Show that $\sum_{j=0}^{n-1}z_j^k=\begin{cases} 0, & \text{if $1\leq k \leq n-1$ } \\ n, & \text{if $k=n$ } \end{cases}$, where $z_0,...,z_{n-1}$ are the $n$-th roots of unity.
For $k=n$ it is trivial as all the numbers will be $1$. Hence we get $1+\cdots +1$ ($n$ times). But is there any quick process for the rest?
On
Hint. You may use the identity
$$ 1+z+z^2+\cdots+z^{n-1}=\frac{1-z^n}{1-z},\qquad z\neq 1, \tag1 $$
with $z:=z_j$ such that $z_j^n=1$ and $z_j \neq1$.
You may prove $(1)$ by evaluating $$ (1-z)\left(1+z+z^2+\cdots+z^{n-1}\right). $$ The case $z_j^n=1$ is direct.
On
Let $\omega = e^{\frac{2\pi}{n}}$. Then for $i = 0,1,\ldots,n-1$ we have $z_i = \omega^i$.
Let's just look at the case $k \neq n$.
If $\gcd(k,n) = 1$ then it's easy because raising every $n$-th root of unity to the $k$-th power is just permuting them so the sum remains the same as in the case of $k = 1$ (which is $0$).

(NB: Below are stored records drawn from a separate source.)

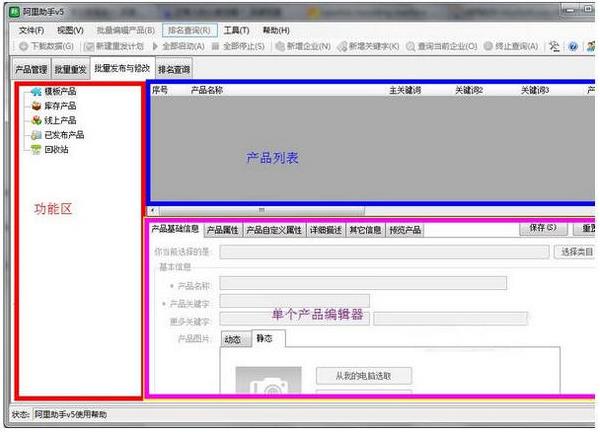The image size is (600, 432).
Task: Click 查询当前企业(O) toolbar button
Action: [x=443, y=46]
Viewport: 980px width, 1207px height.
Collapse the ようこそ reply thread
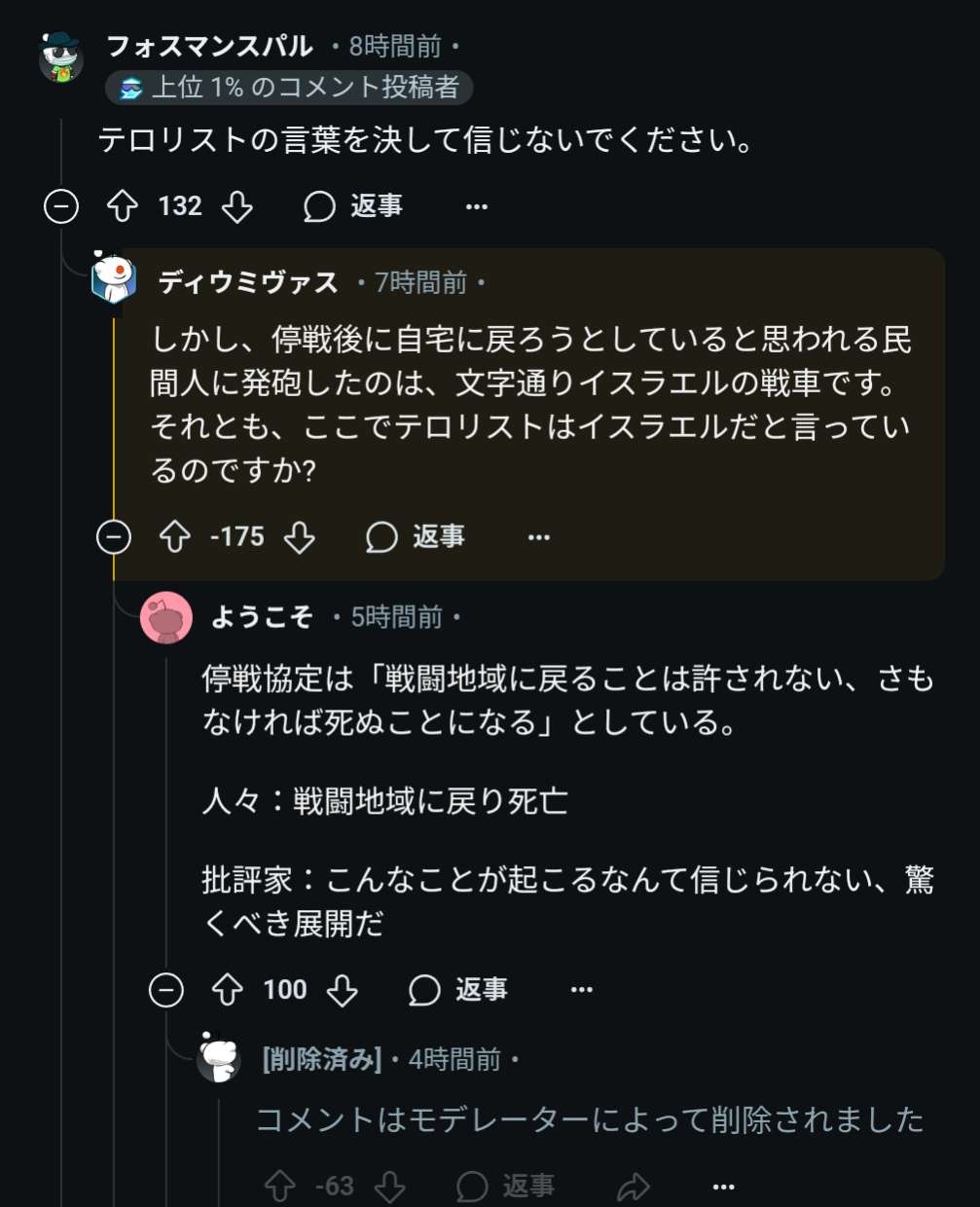(x=166, y=990)
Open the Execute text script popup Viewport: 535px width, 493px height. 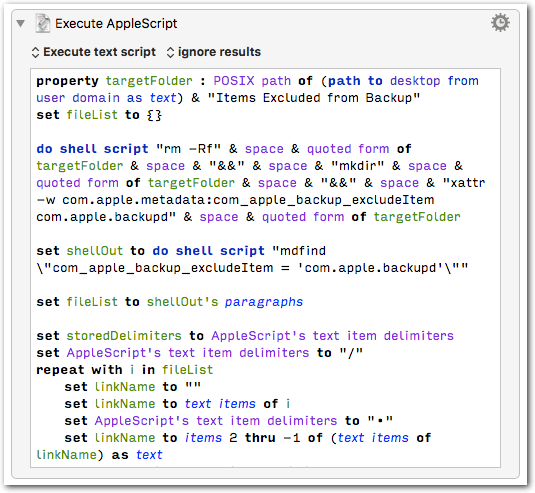(x=93, y=52)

If $\gcd(k,n) = d >1$ then raising every $n$-th root of unity to the $k$-th power creates $d$ identical sums
$$(1+\omega^d+\ldots+\omega^{n/d-1})+(1+\omega^d+\ldots+\omega^{n/d-1})+\ldots+(1+\omega^d+\ldots+\omega^{n/d-1})$$
You'll find that each sum consists of a full set of the $n/d$-th roots of unity, and so is equal to $0$.

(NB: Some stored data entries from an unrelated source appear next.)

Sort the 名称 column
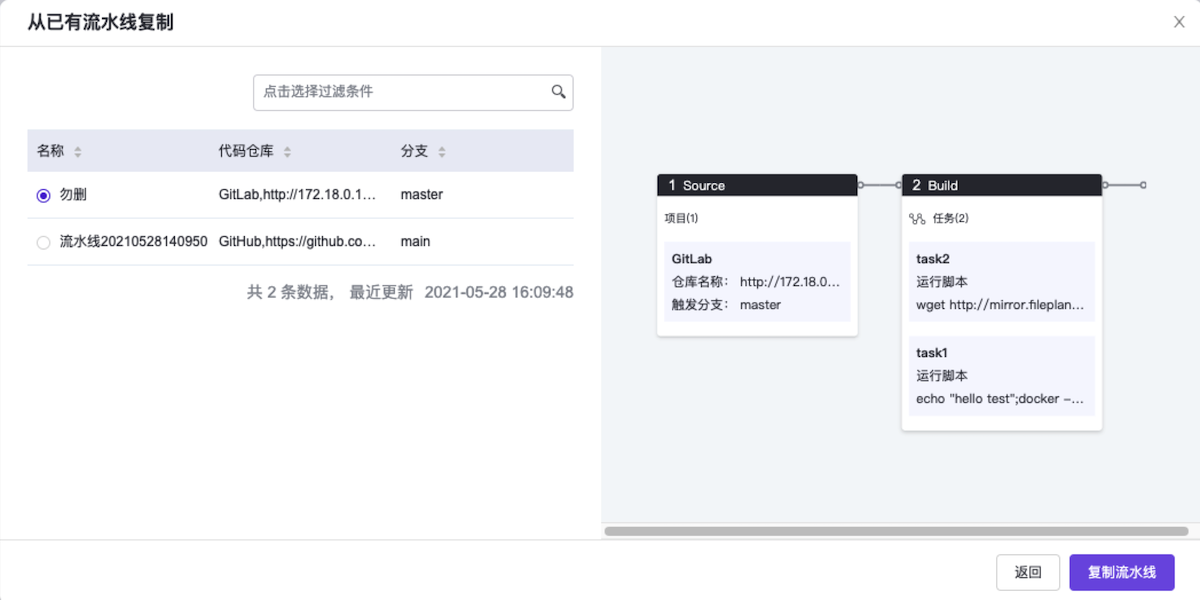This screenshot has height=600, width=1200. click(78, 152)
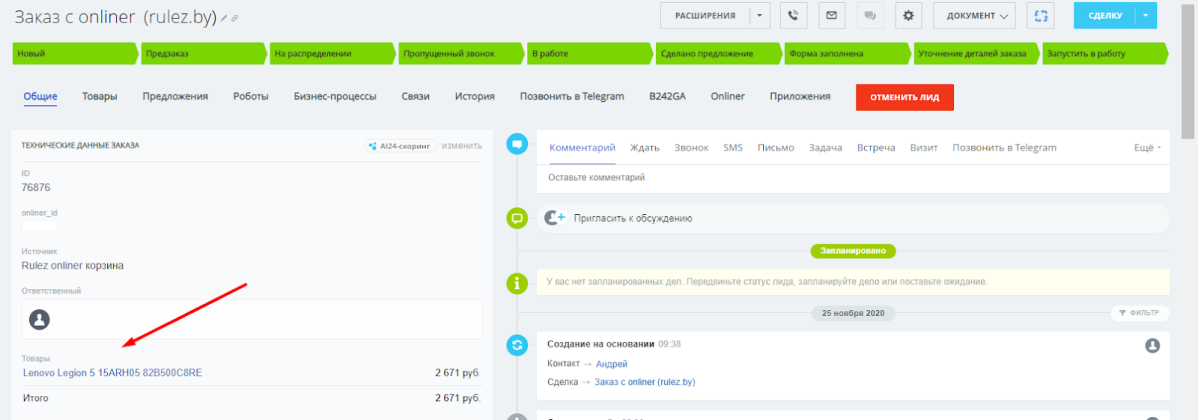Click the pencil icon to edit title

(224, 19)
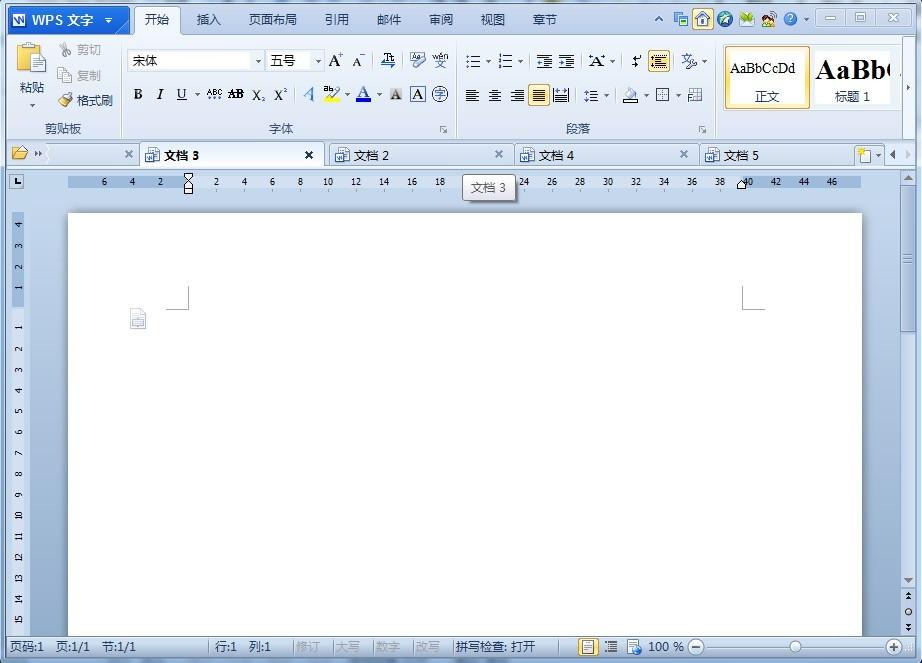This screenshot has height=663, width=922.
Task: Click the superscript X² icon
Action: (281, 94)
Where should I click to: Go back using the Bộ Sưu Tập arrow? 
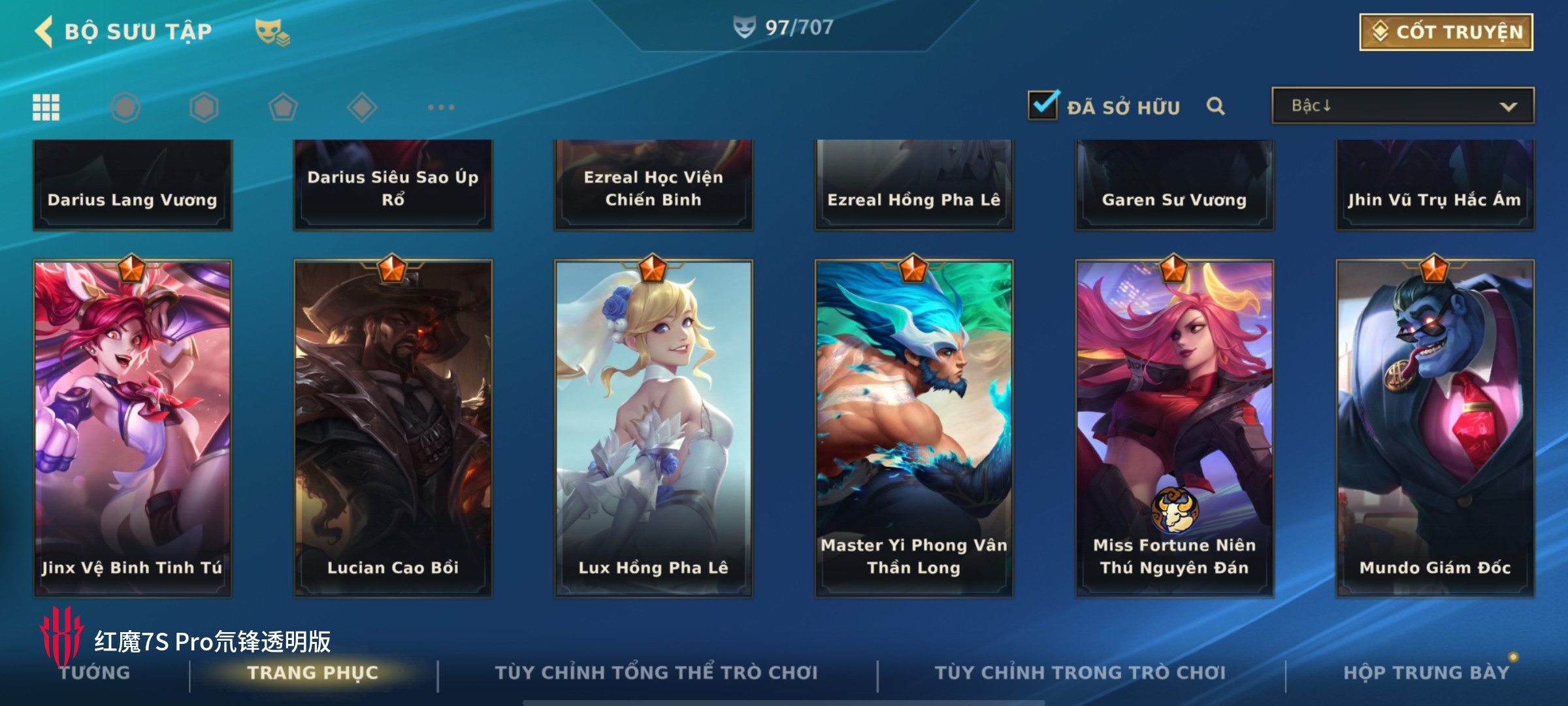point(44,31)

If $z_0$ is a primitve $n$-th root of unity, then $1, z_0^2,\ldots z_0^{n-1}$ are the remaining roots of unity.
So,
$$\sum_{j=0}^{n-1}z_j^k=\sum_{j=0}^{n-1}z_0^{kj}.$$
If $k=n$ this sum becomes $$\sum_{j=0}^{n-1}1=n.$$
If $1\le k\le n$, then $z_0^k$ is an $n$-th root of unity, and so the sum vanishes as in Olivier Ochoa's answer.